**Aim of the task**
Search the material for the string "computer", then show every line where it turns up.
Record set section start
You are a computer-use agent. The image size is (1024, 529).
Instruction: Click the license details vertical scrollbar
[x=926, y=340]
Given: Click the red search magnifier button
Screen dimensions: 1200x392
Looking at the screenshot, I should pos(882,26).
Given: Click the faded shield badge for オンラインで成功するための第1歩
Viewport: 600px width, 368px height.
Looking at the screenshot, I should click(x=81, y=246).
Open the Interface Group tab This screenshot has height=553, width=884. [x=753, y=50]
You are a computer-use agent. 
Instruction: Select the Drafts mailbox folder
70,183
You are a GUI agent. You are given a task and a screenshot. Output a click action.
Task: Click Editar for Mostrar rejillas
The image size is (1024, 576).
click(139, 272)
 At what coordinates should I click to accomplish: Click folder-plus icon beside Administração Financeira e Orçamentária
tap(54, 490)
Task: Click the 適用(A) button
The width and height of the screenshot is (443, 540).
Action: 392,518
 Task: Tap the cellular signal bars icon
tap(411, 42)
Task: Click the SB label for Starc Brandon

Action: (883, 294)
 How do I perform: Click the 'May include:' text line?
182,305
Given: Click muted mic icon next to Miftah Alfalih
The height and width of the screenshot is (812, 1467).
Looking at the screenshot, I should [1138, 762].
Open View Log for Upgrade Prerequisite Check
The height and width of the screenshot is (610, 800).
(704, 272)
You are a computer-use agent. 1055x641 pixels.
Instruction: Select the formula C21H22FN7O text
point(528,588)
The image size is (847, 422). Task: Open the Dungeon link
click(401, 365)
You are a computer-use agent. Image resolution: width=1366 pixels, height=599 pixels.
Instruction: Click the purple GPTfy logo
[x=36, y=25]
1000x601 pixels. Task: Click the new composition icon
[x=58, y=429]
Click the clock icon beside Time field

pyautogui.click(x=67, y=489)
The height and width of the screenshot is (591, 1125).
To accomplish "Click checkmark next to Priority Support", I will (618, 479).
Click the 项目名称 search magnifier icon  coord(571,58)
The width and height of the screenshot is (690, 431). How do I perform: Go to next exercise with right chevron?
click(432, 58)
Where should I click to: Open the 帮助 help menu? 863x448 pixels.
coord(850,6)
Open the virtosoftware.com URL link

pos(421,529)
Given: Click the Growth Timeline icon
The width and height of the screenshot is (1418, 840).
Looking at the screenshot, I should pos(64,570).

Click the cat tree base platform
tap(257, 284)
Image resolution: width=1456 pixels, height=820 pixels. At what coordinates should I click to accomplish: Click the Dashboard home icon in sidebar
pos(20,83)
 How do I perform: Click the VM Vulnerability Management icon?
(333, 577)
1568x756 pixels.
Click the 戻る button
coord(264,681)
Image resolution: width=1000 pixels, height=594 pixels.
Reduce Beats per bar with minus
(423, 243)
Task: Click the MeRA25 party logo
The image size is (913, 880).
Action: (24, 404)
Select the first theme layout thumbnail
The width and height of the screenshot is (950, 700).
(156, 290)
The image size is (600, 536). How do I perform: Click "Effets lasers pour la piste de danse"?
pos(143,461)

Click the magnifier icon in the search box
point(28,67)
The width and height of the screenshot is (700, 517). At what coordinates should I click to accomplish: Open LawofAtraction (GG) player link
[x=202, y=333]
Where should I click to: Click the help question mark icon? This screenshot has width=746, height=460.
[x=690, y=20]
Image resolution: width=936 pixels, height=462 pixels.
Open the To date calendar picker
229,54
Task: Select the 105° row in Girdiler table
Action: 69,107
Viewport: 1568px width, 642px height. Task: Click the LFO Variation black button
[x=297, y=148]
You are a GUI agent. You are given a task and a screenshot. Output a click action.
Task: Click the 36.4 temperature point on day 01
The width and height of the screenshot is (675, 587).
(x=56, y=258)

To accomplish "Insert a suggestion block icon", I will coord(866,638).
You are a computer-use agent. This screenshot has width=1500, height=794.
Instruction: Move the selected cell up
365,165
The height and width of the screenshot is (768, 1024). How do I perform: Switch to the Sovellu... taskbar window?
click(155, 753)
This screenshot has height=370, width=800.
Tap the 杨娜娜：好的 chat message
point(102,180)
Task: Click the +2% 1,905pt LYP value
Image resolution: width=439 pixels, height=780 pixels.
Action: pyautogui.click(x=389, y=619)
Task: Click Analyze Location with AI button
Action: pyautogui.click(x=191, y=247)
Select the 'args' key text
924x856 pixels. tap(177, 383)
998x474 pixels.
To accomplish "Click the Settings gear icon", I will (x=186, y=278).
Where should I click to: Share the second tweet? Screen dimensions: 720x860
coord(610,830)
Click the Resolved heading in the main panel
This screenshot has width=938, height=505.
Record set section end
**Solution**
You are a computer-use agent. The image size is (1024, 529).
You are a computer-use agent. 
You are a computer-use agent. 1055x641 pixels.
You are a computer-use agent. Image resolution: width=1366 pixels, height=599 pixels.
You are a computer-use agent. This screenshot has width=1500, height=794.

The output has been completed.